Gratitude practice takes on many forms, such as daily journaling, gratitude letter writing, meditation, gratitude affirmations, mental subtraction, or just saying ‘thank you’. Any or all of these practices can manifest peace and calmness, boost your confidence, improve your mental health, and bring joy and satisfaction into your life.

Start creating a gratitude list today

Creating a gratitude list can help you focus on the good things in your life. By combining this list with the five practices mentioned above, you can reflect on how much you have, even if it seems small or insignificant. 
You can write down the things you are grateful for, such as:
  1. People: Think about those who have supported and encouraged you. This could include family members, friends, coworkers, mentors, or even strangers who have shown you kindness.
  2. Experiences: Write down experiences that have brought you joy or taught you something valuable. This could include travel, learning a new skill, or spending time in nature.
  3. Accomplishments: Reflect on the things you've achieved that you're proud of, whether big or small. This could include getting a job promotion, completing a challenging project, or overcoming a personal obstacle.
  4. Simple pleasures: Take a moment to appreciate the small things that bring you happiness, like a good cup of coffee or a light summer breeze.
  5. Gratitude for yourself: Take a moment to reflect on your strengths, commitments, and accomplishments, and pat yourself on the back!

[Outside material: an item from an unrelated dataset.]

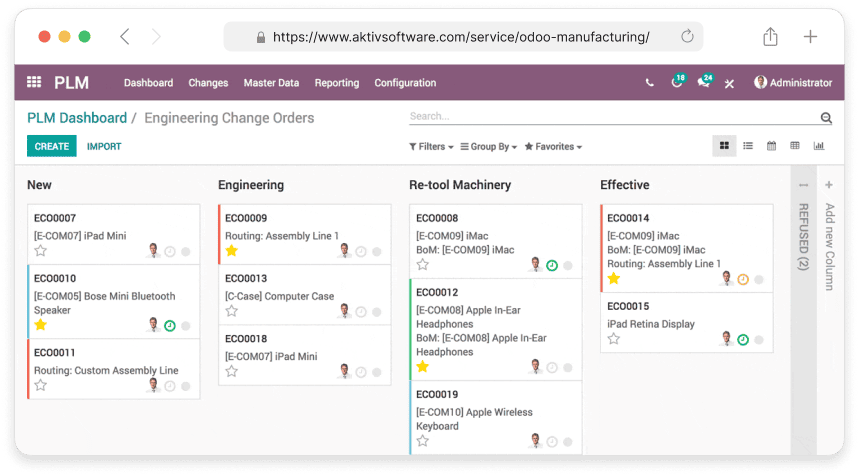Image resolution: width=859 pixels, height=476 pixels.
Task: Click the phone icon in top bar
Action: pyautogui.click(x=650, y=83)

Tips for creating a gratitude list

In many beneficial practices, it is often important to focus on the details. That, and being practical, consistent, and personalizing things with creative flair.
  1. Be specific: Rather than simply listing a broad category like ’family,’ focus by detailing ‘my husband,' ‘my youngest daughter,' or ‘my aunt.'
  2. Use all your senses: Think about the sights, sounds, smells, tastes, and textures that made the experience special.
  3. Be consistent: Set aside a few minutes each day to reflect and add new items to your list as they come to mind.
  4. Be creative: Write your list in a journal, fill a gratitude jar with notes, or make a gratitude collage.
That's all you need to know to make your gratitude list. Grab a pen and start writing and reflecting on the beautiful things happening in your life!

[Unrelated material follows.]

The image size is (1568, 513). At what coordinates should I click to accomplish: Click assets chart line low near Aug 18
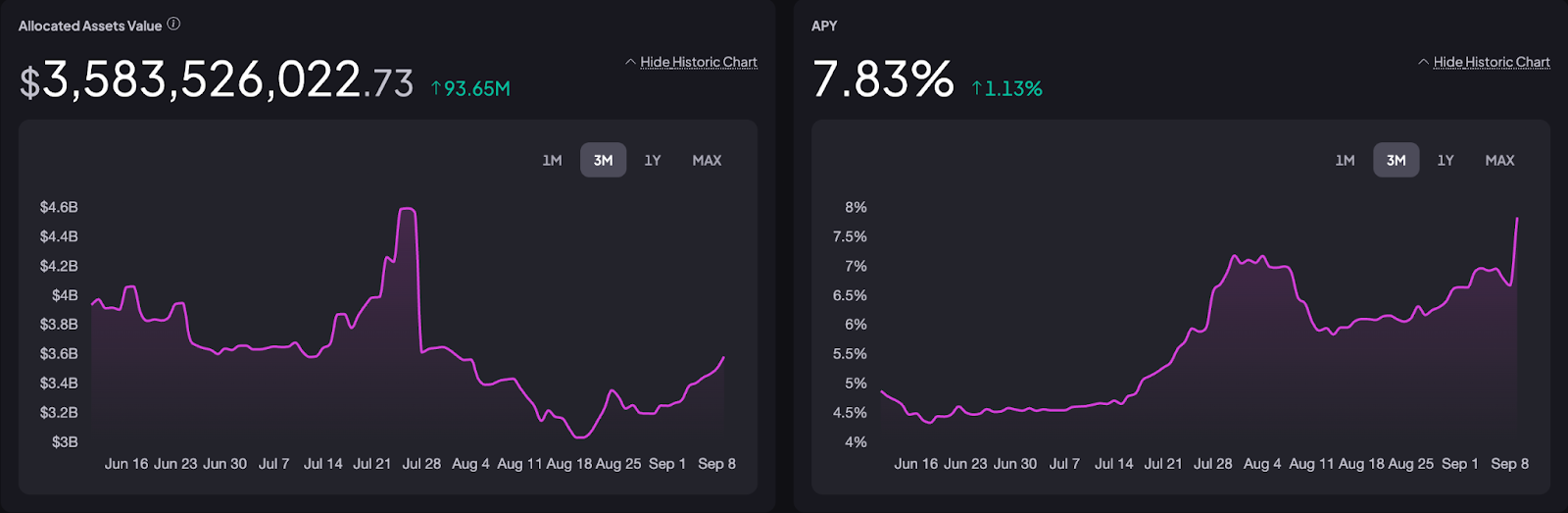pos(581,436)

Think about the people who were kind to you, the meaningful conversations you had, and the goals you achieved—no matter how small. A daily gratitude practice can improve your mental and physical health, strengthen your relationships, and lead to a more satisfying life. Ways to cultivate gratitude include gratitude journaling, meditating, or writing gratitude letters. Let's start recognizing the goodness in our lives and be thankful for its presence!